Imagine rust-analyzer is performing CPU-intensive background work – maybe you just invoked Find Usages on usize or opened a large project – in this scenario the editor’s render loop should absolutely get higher priority than rust-analyzer, no matter what. You could view it in terms of “realtime-ness”: flight control software is hard realtime, audio software is soft realtime, GUIs are softer realtime, and rust-analyzer is not realtime at all. Of course, maximizing responsiveness is important, but respecting the rest of the system is more important.

Implementation

I’ve tried my best to unify thread creation in stdx, where the new API I’ve introduced requires specifying a QoS class. Different points along the performance/efficiency curve can make a great difference; the M1’s e-cores use around three times less power than the p-cores, so putting in this effort is worthwhile IMO.

It’s worth mentioning that Linux does not yet have a QoS API. Maybe translating QoS into regular thread priorities would be acceptable? From what I can tell the only scheduling-related code in rust-analyzer is Windows-specific, so ignoring QoS entirely on Linux shouldn’t cause any new issues. Also, I haven’t implemented support for the Windows QoS APIs because I don’t have a Windows machine to test on, and because I’m completely unfamiliar with Windows APIs :)

I noticed that rust-analyzer handles some requests on the main thread (using .on_sync()) and others on a threadpool (using .on()).
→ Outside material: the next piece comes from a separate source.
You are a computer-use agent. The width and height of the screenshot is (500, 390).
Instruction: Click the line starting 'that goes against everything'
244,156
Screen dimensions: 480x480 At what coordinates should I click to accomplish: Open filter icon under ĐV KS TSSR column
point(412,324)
I think it would make sense to run the main thread at the User Initiated QoS and the threadpool at Utility, but only if all requests that are caused by typing use .on_sync() and all that don’t use .on(). I don’t understand how the .on_sync()/.on() split that’s currently present was chosen, so I’ve let this code be for the moment. Let me know if changing this to what I proposed makes any sense.

To avoid having to change everything back in case I’ve misunderstood something, I’ve left all threads at the Utility QoS for now. Of course, this isn’t what I hope the code will look like in the end, but I figured I have to start somewhere :P

References

  • Apple documentation related to QoS
  • pthread API for setting QoS on XNU
  • Windows’s QoS classes
  • Full documentation of XNU QoS classes. This documentation is only available as a huge not-very-readable comment in a header file, so I’ve reformatted it and put it here for reference.
    • QOS_CLASS_USER_INTERACTIVE: A QOS class which indicates work performed by this thread is interactive with the user.
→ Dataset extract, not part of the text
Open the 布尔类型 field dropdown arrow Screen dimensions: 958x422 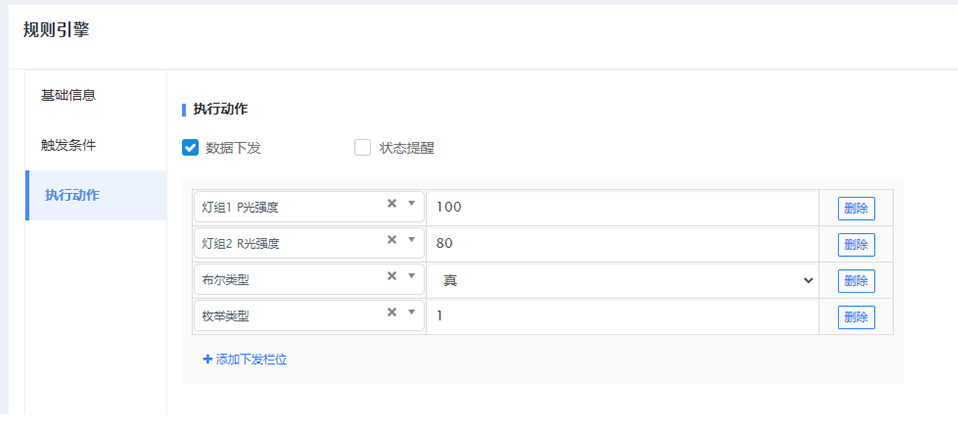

      Such work is requested to run at high priority relative to other work on the system. Specifying this QOS class is a request to run with nearly all available system CPU and I/O bandwidth even under contention. This is not an energy-efficient QOS class to use for large tasks. The use of this QOS class should be limited to critical interaction with the user such as handling events on the main event loop, view drawing, animation, etc.

    • QOS_CLASS_USER_INITIATED: A QOS class which indicates work performed by this thread was initiated by the user and that the user is likely waiting for the results.

      Such work is requested to run at a priority below critical user-interactive work, but relatively higher than other work on the system. This is not an energy-efficient QOS class to use for large tasks. Its use should be limited to operations of short enough duration that the user is unlikely to switch tasks while waiting for the results. Typical user-initiated work will have progress indicated by the display of placeholder content or modal user interface.

    • QOS_CLASS_DEFAULT: A default QOS class used by the system in cases where more specific QOS class information is not available.

      Such work is requested to run at a priority below critical user-interactive and user-initiated work, but relatively higher than utility and background tasks. Threads created by pthread_create() without an attribute specifying a QOS class will default to QOS_CLASS_DEFAULT. This QOS class value is not intended to be used as a work classification, it should only be set when propagating or restoring QOS class values provided by the system.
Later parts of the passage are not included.